Oh dear . . . here we are at Easter, and it seems as if we celebrated Christmas only yesterday! My life has followed an orbit as fixed as any planet’s. Each season has had its own delectable essence: the brandy-hot passion of summer, the honey mead of autumn and the aromatic wine of remembrance during the wintertime of my existence. And now here I am, back again, sipping the effervescent champagne of the springtime of my being — if not bodily, at least mentally.
Certain dates highlight the seasons of my life: July 4, Halloween, Thanksgiving and Christmas. Easter symbolizes spring and all things newly minted. The Easters of my youth remain ever fresh and bright in my memory: white-gloved girls shivering in fluffy white coats and spring dresses as Easter was often cold; black patent leather shoes that I envied since I could wear only Buster Brown Girl Scout shoes because of my long, narrow feet; candy and eggs colored with Peter Paas dye; and church followed by Mother’s Easter feast of ham, mashed potatoes, chicken and noodles, assorted vegetables and relishes, deviled eggs, homemade rolls and three kinds of pie with all our family gathered round.

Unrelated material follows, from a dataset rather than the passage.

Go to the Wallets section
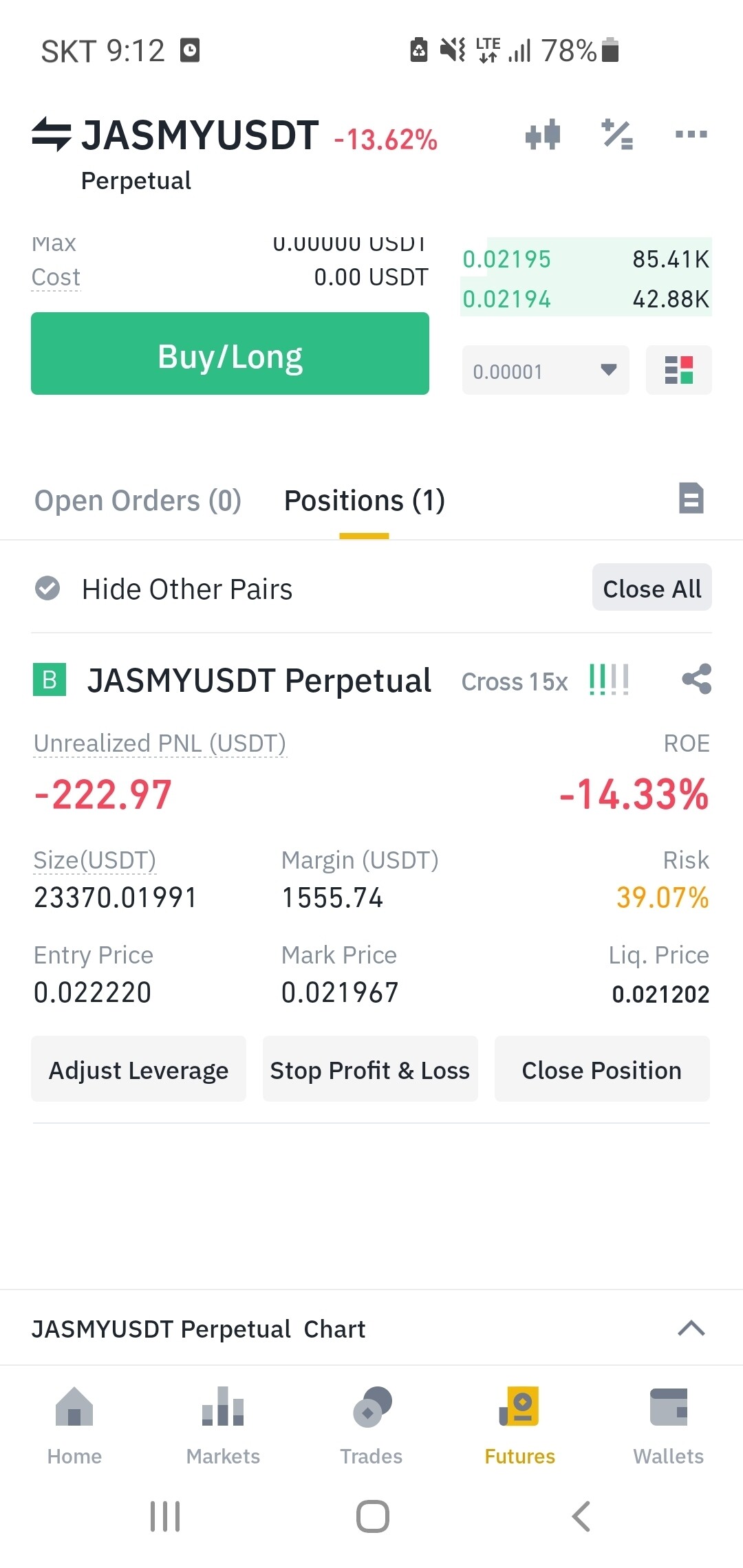Image resolution: width=743 pixels, height=1568 pixels. (668, 1425)
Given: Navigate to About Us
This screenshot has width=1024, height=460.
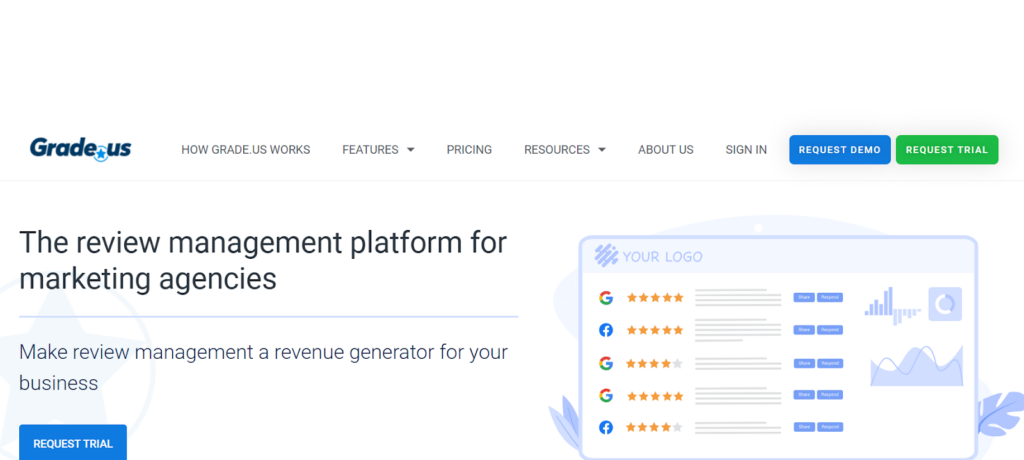Looking at the screenshot, I should [666, 150].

No one expressed springtime better than King Solomon. His “Song of Solomon” is in the Old Testament whose King James version I prefer to the rather sterile language of modern ones:
For, lo, the winter is past, the rain is over and gone;
The flowers appear upon the Earth;
The time of the singing of birds is come . . .

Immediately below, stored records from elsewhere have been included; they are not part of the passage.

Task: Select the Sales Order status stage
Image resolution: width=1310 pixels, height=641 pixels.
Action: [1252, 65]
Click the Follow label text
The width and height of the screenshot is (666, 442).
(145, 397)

Isn’t that lovely? Fine poets such as King David, Solomon, Shelley and Shakespeare capture moods and emotions with an economy of a few well-chosen words.
Today is a glorious, blue-sky day. Twenty-nine white crocuses are blooming outside the greenhouse window, and daffodils nod in the gentle breeze. The pussy willow has catkins, and the magnolia is in bud.

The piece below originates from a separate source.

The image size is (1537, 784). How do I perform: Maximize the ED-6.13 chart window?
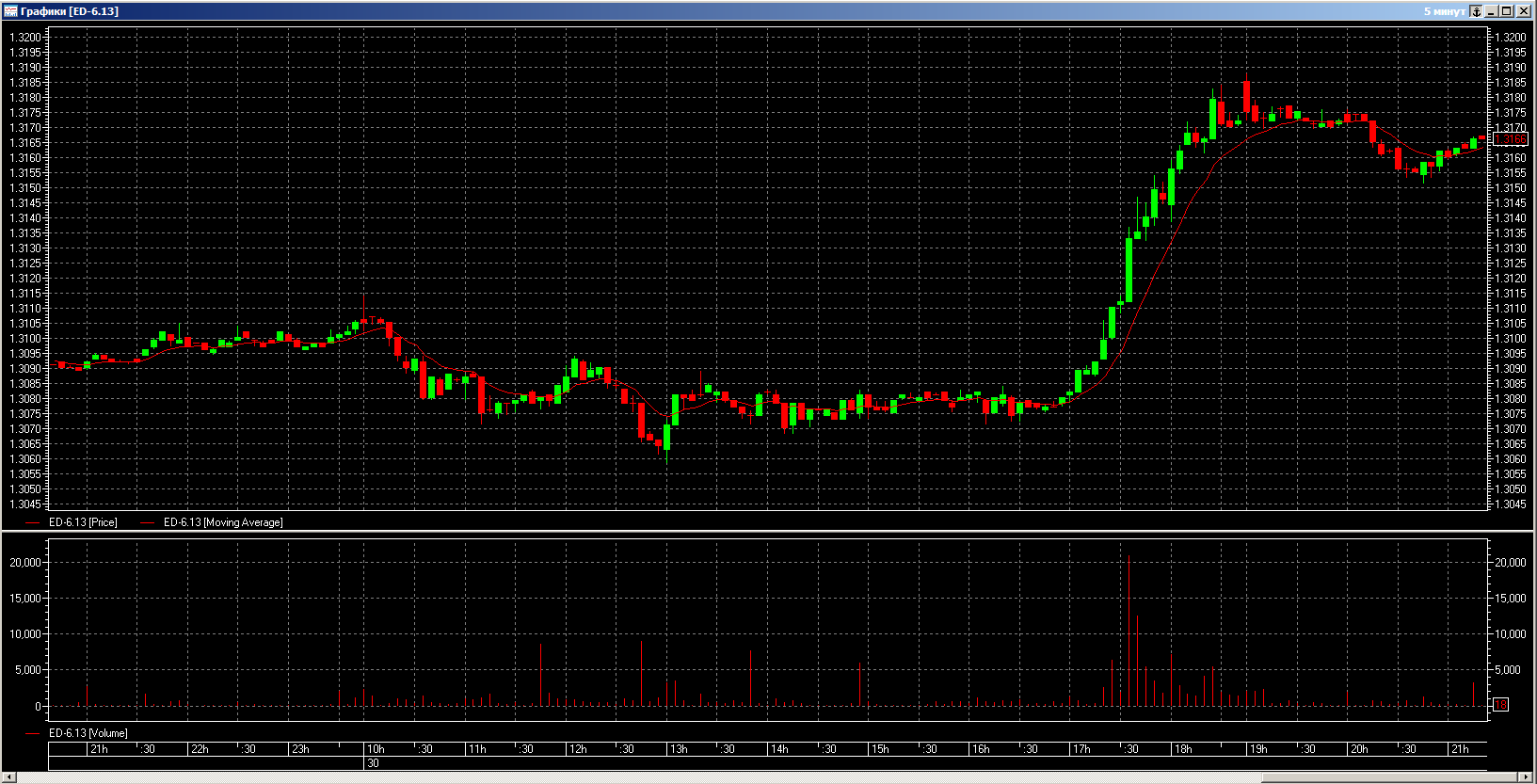pos(1507,11)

Birds visit the feeder; sparrows twitter in the bush next to the window; and robins hop across the lawn. The cardinal perched in the oak tree is whistling its ode to spring: “Wheat . . . wheat . . . wheat! Cheer, cheer, cheer, cheer, cheer!” Ms. Kitty crouches in the window, golden eyes huge, tail twitching while she pursues her daily ornithological studies.
Squirrelie interrupts foraging for seeds beneath the feeder when he sees one of us and zips to the front door for peanuts. Sometimes he sits close to the window to torment the cat as if singing that age-old chant of human kids, “N’ya, n’ya, n’ya, n’ya-n’ya! You ca-a-a-n’t get me!”
To me, my mother was the personification of spring. One year we went fishing at a place called Pete’s Pond near Arlington or some other village between Knightstown and Rushville. She found a bloodroot in the woods and transplanted it in her wildflower bed.
After marrying my stepfather, she took it to New Castle. Many years later she gave the bloodroot to Bill for him to plant under the persimmon tree in our backyard on Ritter. I cried at closing because I couldn’t find it to bring to our current home. Several springs passed when I’d be filled with regret until the new owner gave me a start of it.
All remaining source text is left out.